Or what I’ve found to be a much easier solution, especially early on, is to simply elevate the heel. So you can use anything from an actual wedge board to putting a small plank of wood or a book under your heel. Anything that allows you to drive weight onto your heel while reducing the angle of ankle flexion needed. Once you’re set up like this, full hip flexion, weight balanced on your foot, and heel in a position that allows you to do those two things, two 30 platforms either side, then anyone with any level of strength can guard themselves through the whole movement pattern with next to no load on that working leg, because if you get stuck, you just use your hands and your other leg to help you. And as you squat, you just move in sync, lead with your chest, drive your heel into the ground or whatever you’ve elevated it on.

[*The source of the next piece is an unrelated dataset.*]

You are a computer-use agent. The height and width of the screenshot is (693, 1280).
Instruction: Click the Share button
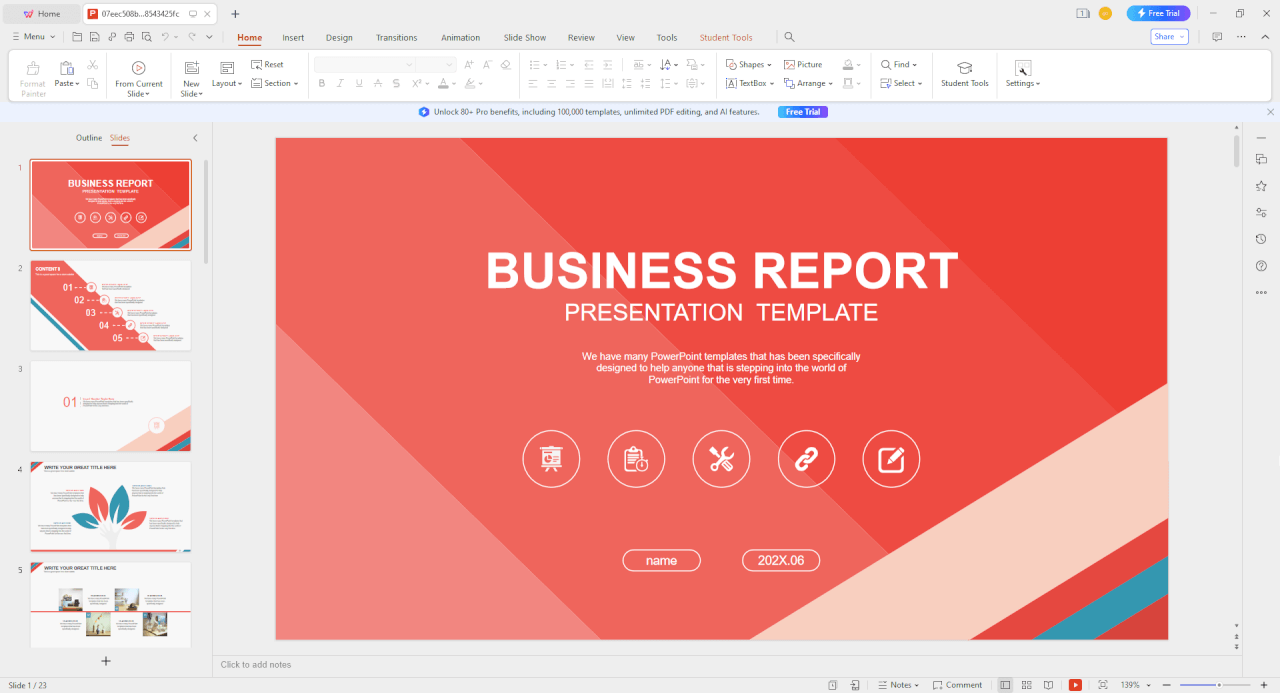tap(1169, 37)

And now you’ve got the movement pattern. And as soon as you’re ready, you can start loading this up with as much weight as you can handle, start maxing out your effort across that full range of motion and start getting stronger very fast. I use 60 kilos for this now. Most of my students start with 20 to 40 kilos until they start to find that too much of the movement becomes easy and then they just add more weight. You’ll need to help yourself lots at the bottom, but you’ll be surprised at how much weight you can move towards the top. And the key to improving your mobility with this is over time as you get stronger and build the ability to move more load throughout the range that you’re training is to progressively reduce the amount of heel elevation that you use. As soon as you can drop your heel a bit without toppling over backwards, then do it.
And your goal over time as you get stronger is to eventually get to the point where you can start with your heel on the ground in a balanced position and work all the way up to the top. But as you work this movement, don’t get distracted by mobility issues. The whole point is what we want to focus on strength gain. Set things up so that you can train it properly and then just get as strong as possible across your full range of motion. Build bigger, stronger muscles, a leaner body, the mobility will inevitably come as a result. If you want to do extra work to practise this deep range of motion and get better at the deep squat position, I’ll give you three drills you can do, depending on your level. The first is just to sit in the deepest double-legged squat you can and use an anchor point to pull yourself forward.
Think about driving your knees over your toes. Our eventual goal is to be able to sit, feet together, heels on the ground, hamstrings on our calves, full knee bend. And so if you’re toppling backwards at the moment, using the anchor point in front of you allows you to pull as deep as you can into it. Once you can sit in some sort of double leg squat comfortably, you’re well on your way to having the mobility you need. The next thing you can do is start to transition from a double egg squat into a single. So you can stick one leg out in front of you and practise balancing there. Your goal is to keep your heel on the ground and maintain full hip flexion, so not roll forward into this position, but stay in the deep squat. And once you can do that, the final level is to lower into that position with a single leg.
So do a single leg squat negative and finish in a balanced bottom position. Once you can do that, you shouldn’t need any heel elevation in your training. And at this point, you can just focus on building up to 75% body weight, unassisted single egg squats. The mobility is going to maintain itself by that training, and so all your focus should just be on getting as strong as humanly possible. This is an extremely common sticking point, so I hope this video helps a lot of you. Please let me know your questions in the comments below and I’ll get them in the works for future videos. Appreciate your get after squats. We’ll speak soon.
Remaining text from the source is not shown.